In Memoriam Angelo Garand, abattu par le GIN

 

à propos du livre de Didier Fassin, Mort d’un voyageur. Une contre-enquête, Paris, Le Seuil, 2020.

Dans le contexte des manifestations au sujet de l’affaire Traoré et contre les meurtres et violences policières à répétition dans notre pays, protestations ravivées par l’embrasement américain après la mort de Georges Floyd et l'ampleur du mouvement Black Lives Matter, ce livre est d’une totale actualité et nécessité. Il est d'abord important pour la qualité de ses analyses sur la question de l’inégalité de traitement des vies par les institutions, sur celle également de la vérité et du mensonge. Mais il l’est aussi parce qu’il fait connaître à un large public une affaire jusqu’alors fort peu médiatisée ; celle d’Angelo Garand, un homme de 37 ans abattu près de Blois de 5 balles dans la poitrine par le GIGN chez ses parents, le 30 mars 2017, alors qu’il était recherché pour ne pas avoir réintégré sa prison après une sortie. On peut en effet parler d’affaire, comme chaque fois qu’une décision de justice est contestée par des groupes de citoyens, et d’abord parce que ce dossier présente deux versions des faits absolument incompatibles : celle des militaires et celle de la famille. Les militaires ont soutenu qu’ils ont été contraints de tirer sur un « forcené » qui les menaçait d’un couteau et se jetait sur eux, après sommations et usage d’un taser, invoquant la légitime défense. La famille affirme qu’Angelo a été tué dans la remise où il s’était caché, sans aucune des sommations d’usage et alors qu’il n’était pas armé. Cette version soutenue par tous les membres de la famille présents n’a pas été prise au sérieux par la justice, qui a préféré suivre celle des gendarmes, malgré ses incohérences. Grâce à l’acharnement de la sœur d’Angelo, un comité de soutien fut pourtant créé, en liaison avec un réseau d’associations qui dénonce en France les bavures racistes de la police, et c’est ce comité qui d’ailleurs a joint Fassin. Pour autant, le cours de la « justice » n’en fut nullement modifié - à ce jour en tout cas, car le livre fait grand bruit, secondé désormais par une enquête de Médiapart.

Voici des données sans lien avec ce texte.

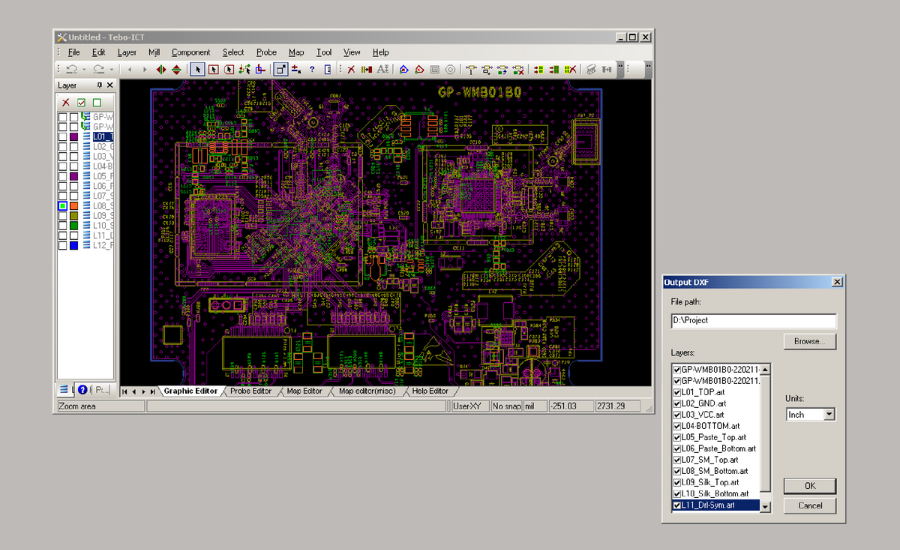Open the Probe menu

point(266,52)
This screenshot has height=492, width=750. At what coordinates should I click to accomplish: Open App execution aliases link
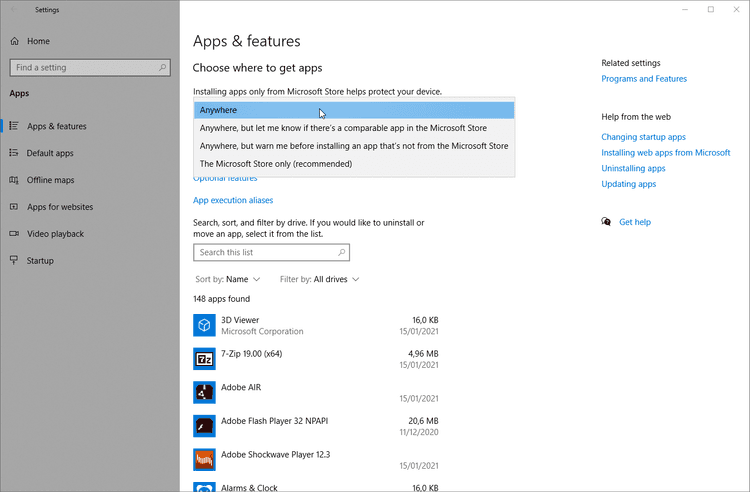click(233, 200)

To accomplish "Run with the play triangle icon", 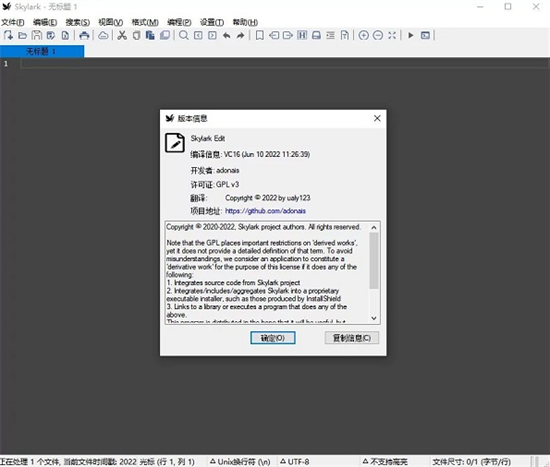I will coord(411,35).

Le fait qu’Angelo et sa famille appartienne à ce qu’il est officiellement convenu d’appeler la « communauté des gens du voyage », comme le montre très bien Fassin, n’est pas étranger (euphémisme !) à ce traitement de la justice, qui n’a même pas cru nécessaire de faire intervenir ces témoins gênants dans la « remise en situation » (sorte de reconstitution) réalisée avant (et en vue ?) du non-lieu, et d’abord en aval, à la décision de faire intervenir le GIGN pour arrêter un détenu dont le passé n’augurait nullement d’une telle dangerosité. C'est la raison du rest pour laquelle on luia vait accordé une sortie. Angelo était donc un « voyageur », terme englobant utilisé par les intéressés, qui l’associent ou non à d’autres plus spécifiques ; ainsi Angelo était-il sans doute « manouche », terme utilisé par le procureur, non sans condescendance à prendre Fassin à la lettre (« il affirme bien connaître les manouches, car il a souvent affaire à eux, et bien les aimer »), bien que j’ignore, après la lecture de ce livre, si Angelo se disait lui-même ainsi ou non. Par ailleurs, c’est sur internet et non, bizarrement (je vais y revenir) dans le livre, que j’ai appris le nom de famille d’Angelo, la date et le lieu du drame, et d’autres données que Fassin, volontairement, ne donne pas. Je vais y revenir, mais je veux dire d’abord que néanmoins, c’est bien grâce à ce livre que j’ai pris connaissance de cette affaire, et il me semble très révélateur que, en Haute-Vienne où je réside, à 200 km à peine du village où Angelo Garand est mort (Seur, près de Blois), les familles manouches que je fréquente n’en avaient elles-mêmes pas non plus eu vent, ou de manière tout à fait lointaine et imprécise.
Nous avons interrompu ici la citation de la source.